Hours later, Lebanon’s National News Agency reported that Israeli jets struck positions of the nationalist Popular Front for the Liberation of Palestine – General Command in eastern Qusaya. The group, which also has ties to Iran, reportedly responded with anti-aircraft fire in what would be one of the most serious engagements involving the two countries since Hezbollah and Israel fought in 2006.

Lebanese Prime Minister Saad al-Hariri received a call that same day from Pompeo, who “stressed the need to avoid any escalation and to work with all parties concerned to prevent any further deterioration” as Hariri “emphasized Lebanon’s commitment to the obligations of international resolutions” and noted “the dangers of continuing Israeli violations” of these resolutions. Lebanese President Michel Aoun met Monday with the U.N. Special Coordinator for Lebanon Jan Kubis, calling Israel’s moves in Beirut and Qusaya “a declaration of war.”
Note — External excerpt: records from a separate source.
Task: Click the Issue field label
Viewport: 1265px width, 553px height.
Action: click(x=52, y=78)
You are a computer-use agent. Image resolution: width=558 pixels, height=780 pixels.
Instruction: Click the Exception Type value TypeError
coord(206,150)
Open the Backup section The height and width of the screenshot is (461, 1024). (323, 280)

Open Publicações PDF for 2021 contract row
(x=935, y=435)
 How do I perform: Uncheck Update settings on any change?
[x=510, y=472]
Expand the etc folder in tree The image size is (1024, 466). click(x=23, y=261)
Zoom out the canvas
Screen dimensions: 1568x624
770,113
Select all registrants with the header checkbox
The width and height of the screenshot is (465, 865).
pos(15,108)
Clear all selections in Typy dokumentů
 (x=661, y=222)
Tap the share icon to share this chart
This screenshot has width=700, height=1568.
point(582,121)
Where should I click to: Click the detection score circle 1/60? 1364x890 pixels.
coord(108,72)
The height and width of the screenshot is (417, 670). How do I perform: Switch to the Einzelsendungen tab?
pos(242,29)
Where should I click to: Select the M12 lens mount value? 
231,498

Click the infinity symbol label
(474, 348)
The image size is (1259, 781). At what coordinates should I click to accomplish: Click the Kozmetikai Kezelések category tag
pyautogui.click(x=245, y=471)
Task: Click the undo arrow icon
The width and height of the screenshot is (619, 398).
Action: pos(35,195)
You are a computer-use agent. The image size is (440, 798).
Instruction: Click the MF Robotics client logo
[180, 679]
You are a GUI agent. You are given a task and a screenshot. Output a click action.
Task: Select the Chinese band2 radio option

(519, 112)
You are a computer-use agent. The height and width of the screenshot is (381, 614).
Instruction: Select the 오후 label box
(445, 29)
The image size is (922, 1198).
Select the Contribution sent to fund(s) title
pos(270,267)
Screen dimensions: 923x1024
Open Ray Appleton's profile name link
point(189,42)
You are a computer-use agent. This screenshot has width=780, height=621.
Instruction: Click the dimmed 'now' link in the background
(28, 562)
The statement echoed the words of Iraq’s powerful Fateh Alliance, which called separate strikes that killed a militia commander in the border town of Al-Qaim “a declaration of war on Iraq and its people,” according to the Associated Press. The statement attributed the strike to Israel and is believed to be the latest in a series of such attacks targeting sites associated with the Popular Mobilization Forces, a mostly Shiite Muslim collective of militias that are integrated with the Iraqi armed forces but host ties to Iran as well.

Speaking Monday to a media outlet affiliated with the paramilitary forces, Iraqi Defense Ministry spokesperson Tahseen al-Khafaji warned Monday that “we will not allow security forces or the Popular Mobilization Forces to be subjected to any aggression,” but noted that “investigations are still underway.”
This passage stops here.